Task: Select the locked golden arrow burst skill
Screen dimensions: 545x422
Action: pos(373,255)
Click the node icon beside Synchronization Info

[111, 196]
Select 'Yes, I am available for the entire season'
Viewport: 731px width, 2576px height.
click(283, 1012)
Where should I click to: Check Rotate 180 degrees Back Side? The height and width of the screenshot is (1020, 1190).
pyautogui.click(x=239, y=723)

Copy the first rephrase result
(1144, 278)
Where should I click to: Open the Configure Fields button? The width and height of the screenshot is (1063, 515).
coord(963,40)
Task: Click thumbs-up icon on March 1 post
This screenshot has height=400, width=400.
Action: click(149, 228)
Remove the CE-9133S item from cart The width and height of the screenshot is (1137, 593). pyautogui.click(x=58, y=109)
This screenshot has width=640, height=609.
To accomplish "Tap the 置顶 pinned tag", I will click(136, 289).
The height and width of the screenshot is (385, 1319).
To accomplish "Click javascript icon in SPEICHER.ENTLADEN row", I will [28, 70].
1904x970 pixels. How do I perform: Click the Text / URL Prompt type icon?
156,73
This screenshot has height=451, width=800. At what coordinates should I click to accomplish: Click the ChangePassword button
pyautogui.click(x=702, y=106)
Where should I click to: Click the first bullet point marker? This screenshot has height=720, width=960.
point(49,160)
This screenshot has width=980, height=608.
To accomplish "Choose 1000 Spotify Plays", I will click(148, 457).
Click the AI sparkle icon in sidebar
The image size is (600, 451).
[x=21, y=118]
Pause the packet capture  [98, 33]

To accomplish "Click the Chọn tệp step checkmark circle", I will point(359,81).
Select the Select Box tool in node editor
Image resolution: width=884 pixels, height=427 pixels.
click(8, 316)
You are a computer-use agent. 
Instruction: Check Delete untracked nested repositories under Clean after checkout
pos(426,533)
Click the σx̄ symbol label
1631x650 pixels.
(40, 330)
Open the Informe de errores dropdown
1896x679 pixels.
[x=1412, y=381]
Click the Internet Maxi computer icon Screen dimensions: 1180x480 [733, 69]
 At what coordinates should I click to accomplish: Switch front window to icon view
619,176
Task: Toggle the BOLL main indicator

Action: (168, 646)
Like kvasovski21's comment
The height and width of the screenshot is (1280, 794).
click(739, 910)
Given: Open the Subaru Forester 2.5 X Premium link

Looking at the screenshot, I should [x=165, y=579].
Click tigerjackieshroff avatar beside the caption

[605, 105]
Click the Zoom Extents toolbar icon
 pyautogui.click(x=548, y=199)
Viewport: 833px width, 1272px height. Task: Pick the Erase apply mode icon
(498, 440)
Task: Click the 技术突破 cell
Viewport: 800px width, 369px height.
++++++++
TASK PROMPT: Look through the records above and report how many lines hold the word "computer", giving only the number.

EXPECTED ANSWER: 2